5

I read the famous Why is it faster to process a sorted array than an unsorted array? and I decided to play around and experiment with other languages such as Swift. I was surprised by the run time differences between 2 very similar snippets of code.

In Swift one can access elements in an array either in a direct way or with a subscript while in a for-in loop. For instance this code:

for i in 0..<size {
    sum += data[i]
}

Could be written:

for element in data {
    sum += element
}

With size the data length and data an array of summable elements.

So, I just implemented in Swift (code bellow) the same algorithm as in the question I mentioned in the first paragraph and what surprised me is that the first method is roughly 5 times faster than the second method.

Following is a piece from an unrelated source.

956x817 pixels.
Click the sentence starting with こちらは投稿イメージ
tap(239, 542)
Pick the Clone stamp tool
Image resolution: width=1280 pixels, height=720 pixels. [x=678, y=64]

I don't really know the backstage subscript implementation but I thought that accessing directly the elements in a Swift for-in loop was just syntactic sugar.


Question

My question is what is the difference between the two for-in syntaxes and why it is faster to use subscript?

here is the detail of timers. I'm using Xcode 9.4.1 with Swift 4.1 on an early 2015 MacBook Air with a Commande Line Project.

// Using Direct Element Access
Elapsed Time: 8.506288427
Sum: 1051901000

vs

// Using Subscript
Elapsed Time: 1.483967902
Sum: 1070388000

Bonus question: why the execution is 100 times slower in Swift than in C++ (both executed on the same Mac in a n Xcode project)? For instance 100,000 repetitions in C++ take nearly the same time as 1,000 repetitions in Swift. My first guess is that Swift is a higher level language than C++ and that Swift operates more safety checks for instance.


Here is the Swift code I used, I only modified the second nested loop:

import Foundation
import GameplayKit

let size = 32_768
var data = [Int]()
var sum  = 0
var rand = GKRandomDistribution(lowestValue: 0, highestValue: 255)

for _ in 0..<size {
    data.append(rand.nextInt())
}

// data.sort()

let start = DispatchTime.now()

for _ in 0..<1_000 {
    // Only the following for-in loop changes
    for i in 0..<size {
        if data[i] <= 128 {
            sum += data[i]
        }
    }
}

let stop     = DispatchTime.now()
let nanoTime = stop.uptimeNanoseconds - start.uptimeNanoseconds
let elapsed  = Double(nanoTime) / 1_000_000_000

print("Elapsed Time: \(elapsed)")
print("Sum: \(sum)")
Louis Lac
  • 5,298
  • 1
  • 21
  • 36
  • Were you testing in a Swift playground or a compiled app? – rmaddy Jun 29 '18 at 21:19
  • I'm using a compiled app (commande line project). – Louis Lac Jun 29 '18 at 21:20
  • 2
    I suspect you're not compiling with optimizations. With `-O`, I'm seeing about a 10% cost at most, not 10x. Also you'd need to compare to `-Ounchecked` if you're comparing to C++. – Rob Napier Jun 29 '18 at 21:34
  • Unless you use `-0unchecked`, every basic arithmetic operation does a branch (if checks for overflow, and crashes rather than allowing overflown results to be used) – Alexander Jun 29 '18 at 21:39
  • Ok @RobNapier, I got the same result as you with `-O`. So to sum up when unoptimized the second loop method is far slower than using subscript. – Louis Lac Jun 29 '18 at 21:51
  • 4
    @LouisLac Performance tests are pointless unless you're making optimized builds. The default settings are there for developer convenience (fast compile times, debug symbols) not run-time performance. Iteration in a for loop involves multiple function calls (`Sequence.makeIterator(), IteratorProtocol.next()`), that would slow things down if they're not optimized out (which they are, in `-O`) – Alexander Jun 29 '18 at 21:55
  • Ok great I better understand how all this works together, thanks. – Louis Lac Jun 29 '18 at 22:01

1 Answers1

8

The overall performance output highly depends on the optimizations done by the compiler. If you compile your code with optimizations enabled, you will see the difference between both solutions is minimal.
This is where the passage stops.